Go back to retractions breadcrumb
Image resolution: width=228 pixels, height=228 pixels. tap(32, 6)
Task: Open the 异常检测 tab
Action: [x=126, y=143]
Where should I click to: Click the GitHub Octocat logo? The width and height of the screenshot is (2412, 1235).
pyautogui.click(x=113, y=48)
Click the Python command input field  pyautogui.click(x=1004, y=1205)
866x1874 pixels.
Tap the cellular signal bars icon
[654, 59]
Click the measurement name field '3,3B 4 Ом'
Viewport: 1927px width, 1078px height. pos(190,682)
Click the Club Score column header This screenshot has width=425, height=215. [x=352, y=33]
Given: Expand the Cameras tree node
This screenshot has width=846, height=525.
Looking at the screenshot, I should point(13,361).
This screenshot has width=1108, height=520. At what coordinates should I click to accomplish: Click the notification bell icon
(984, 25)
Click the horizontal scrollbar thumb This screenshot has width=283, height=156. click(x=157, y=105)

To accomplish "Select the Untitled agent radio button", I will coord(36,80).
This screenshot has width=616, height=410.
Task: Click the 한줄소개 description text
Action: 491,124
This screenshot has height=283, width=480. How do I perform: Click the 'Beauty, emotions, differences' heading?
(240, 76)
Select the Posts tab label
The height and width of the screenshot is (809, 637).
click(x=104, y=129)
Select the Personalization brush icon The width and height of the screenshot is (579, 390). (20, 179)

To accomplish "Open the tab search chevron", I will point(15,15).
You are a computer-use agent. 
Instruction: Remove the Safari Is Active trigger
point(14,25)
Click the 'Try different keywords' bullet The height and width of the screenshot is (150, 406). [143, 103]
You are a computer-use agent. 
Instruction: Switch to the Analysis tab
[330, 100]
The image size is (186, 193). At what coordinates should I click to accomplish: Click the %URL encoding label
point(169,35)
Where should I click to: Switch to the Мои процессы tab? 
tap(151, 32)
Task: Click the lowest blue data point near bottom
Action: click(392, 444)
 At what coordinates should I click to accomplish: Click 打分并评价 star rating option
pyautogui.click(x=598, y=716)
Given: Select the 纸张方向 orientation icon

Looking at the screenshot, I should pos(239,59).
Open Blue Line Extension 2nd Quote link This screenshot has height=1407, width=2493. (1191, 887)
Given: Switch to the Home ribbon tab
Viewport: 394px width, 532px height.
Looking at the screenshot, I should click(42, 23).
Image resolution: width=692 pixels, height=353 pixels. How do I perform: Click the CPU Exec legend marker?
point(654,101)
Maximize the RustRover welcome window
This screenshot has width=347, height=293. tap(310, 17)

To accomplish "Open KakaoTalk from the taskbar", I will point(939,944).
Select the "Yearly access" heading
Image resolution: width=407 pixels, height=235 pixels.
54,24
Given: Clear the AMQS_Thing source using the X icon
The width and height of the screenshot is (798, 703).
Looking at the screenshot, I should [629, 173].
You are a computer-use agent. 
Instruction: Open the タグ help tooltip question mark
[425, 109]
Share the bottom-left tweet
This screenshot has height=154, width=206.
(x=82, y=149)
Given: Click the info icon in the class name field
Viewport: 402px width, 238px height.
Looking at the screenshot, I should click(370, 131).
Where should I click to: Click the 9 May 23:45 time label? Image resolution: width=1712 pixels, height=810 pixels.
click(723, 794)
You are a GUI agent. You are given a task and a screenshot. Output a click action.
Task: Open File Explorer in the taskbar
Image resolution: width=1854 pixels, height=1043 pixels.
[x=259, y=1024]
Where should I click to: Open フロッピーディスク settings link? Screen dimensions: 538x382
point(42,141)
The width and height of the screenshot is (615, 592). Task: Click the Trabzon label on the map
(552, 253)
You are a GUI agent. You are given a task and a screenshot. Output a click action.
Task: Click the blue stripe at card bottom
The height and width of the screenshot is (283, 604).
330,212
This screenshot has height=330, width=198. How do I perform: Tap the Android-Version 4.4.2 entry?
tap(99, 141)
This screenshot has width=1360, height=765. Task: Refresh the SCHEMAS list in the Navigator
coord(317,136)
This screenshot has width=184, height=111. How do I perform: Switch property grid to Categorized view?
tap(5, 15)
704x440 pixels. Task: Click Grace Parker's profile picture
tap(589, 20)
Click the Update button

▬▬▬▬▬▬

What the exercise asks » Copy in full every line above that contains the word "link".

Solution to this task »
Open Blue Line Extension 2nd Quote link This screenshot has height=1407, width=2493. (1191, 887)
Where should I click to: Open フロッピーディスク settings link? Screen dimensions: 538x382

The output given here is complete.